Quelles seront les conséquences sur la qualité de l’enseignement ?

La suppression des postes avec les différents leviers sont un recul. On sait que, contrairement à ce que dit le ministère, plus la scolarisation est précoce pour les familles les plus défavorisées culturellement, plus c’est une chance de réussite. Supprimer des postes dans les Rased, c’est ne plus donner les moyens d’aider les élèves en difficulté. Ça veut dire les laisser face à leurs difficultés et donc les empêcher de réussir à terme. Et puis avec des effectifs plus lourds on a moins de temps parce que les programmes sont beaucoup plus lourds depuis 2008 et qu’on n’a moins de temps pour travailler au plus près des élèves, pour savoir à quel moment il ne comprend pas. Dans une classe à 28 c’est beaucoup plus difficile. Tout ceci va compliquer à la fois le métier et les possibilités d’apprentissage de certains élèves.

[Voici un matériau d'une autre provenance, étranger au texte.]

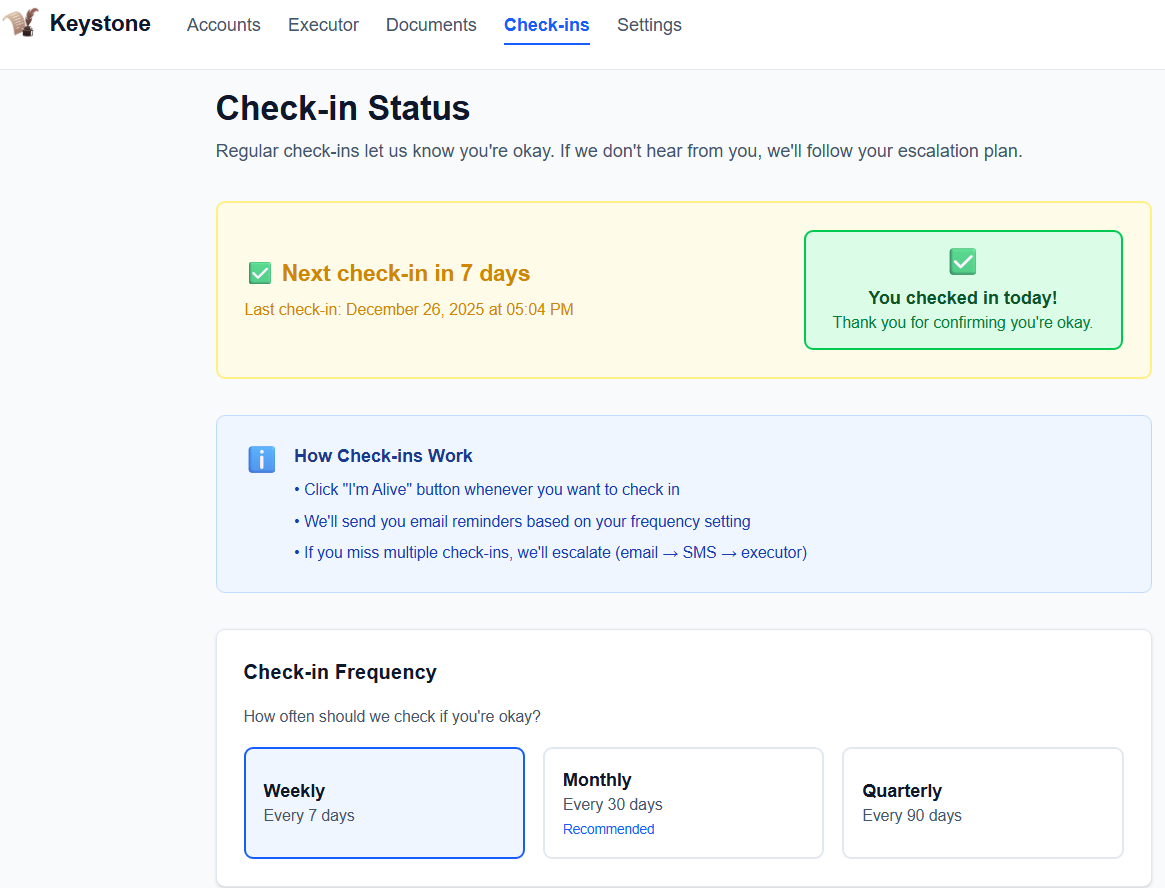Select the Weekly check-in frequency
The image size is (1165, 888).
click(x=384, y=802)
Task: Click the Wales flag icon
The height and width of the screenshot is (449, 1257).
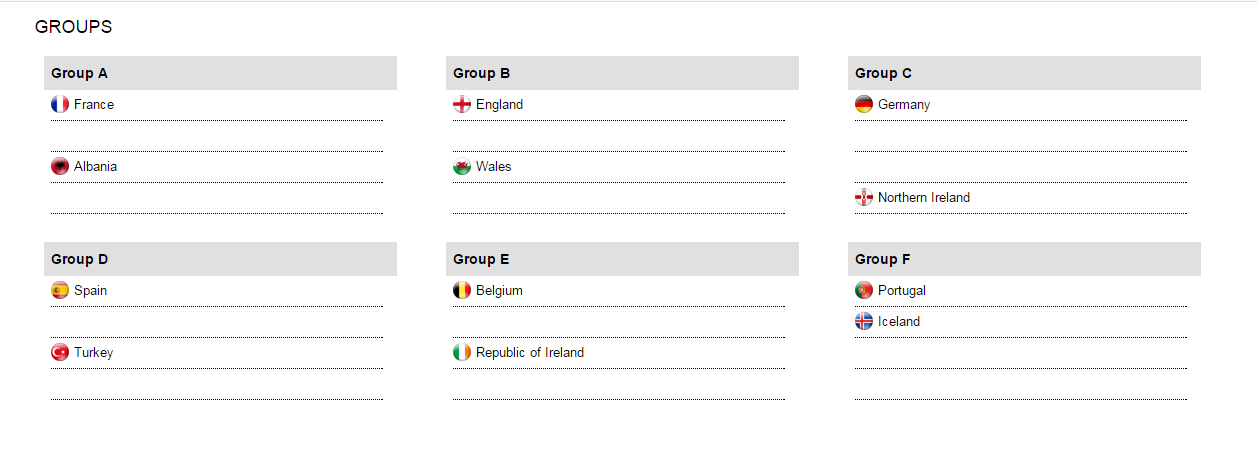Action: (x=462, y=166)
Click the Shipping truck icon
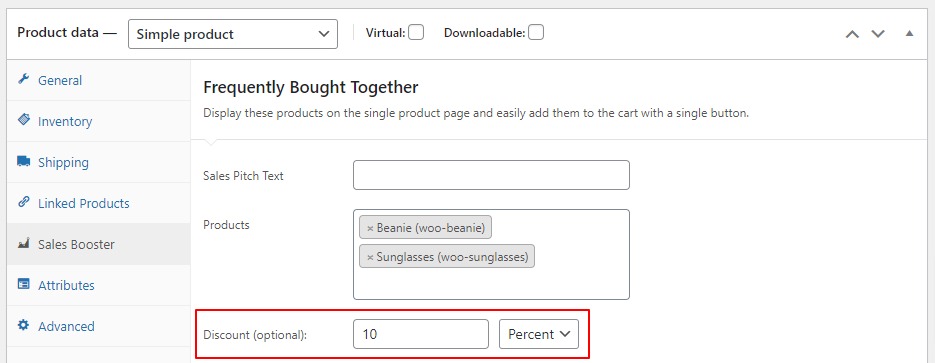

Concrètement que proposez-vous ?

On va proposer d’impliquer toute la communauté par des mesures le jour de la rentrée : réunir les parents, poser des affiches autour de l’école pour prévenir que les prochaines rentrées ne se passeront pas dans des conditions favorables du tout. Nous allons également prévoir une journée de grève ainsi qu’une votation citoyenne. Pour montrer que l’école est un service public, que tout le monde est conscient qu’une société qui ne donne plus à l’école la place qu’elle devrait avoir c’est un choix vraiment négatif et c’est l’avenir du pays qui est en cause. Si on ne donne pas les moyens d’une éducation forte et ambitieuse c’est un risque pour le pays tout entier. S’il y a besoin d’une intelligence, il faut donner des moyens pour que tous les élèves puissent réussir, et pas seulement l’élite qu’on sélectionnerait de plus en plus tôt dans le projet actuel. Si la riposte ne permet pas de faire changer ça, le bilan qu’on en tirera c’est que le gouvernement aura sacrifié l’ambition d’éducation de toute une génération d’enfants et c’est vraiment grave dans un pays comme le notre.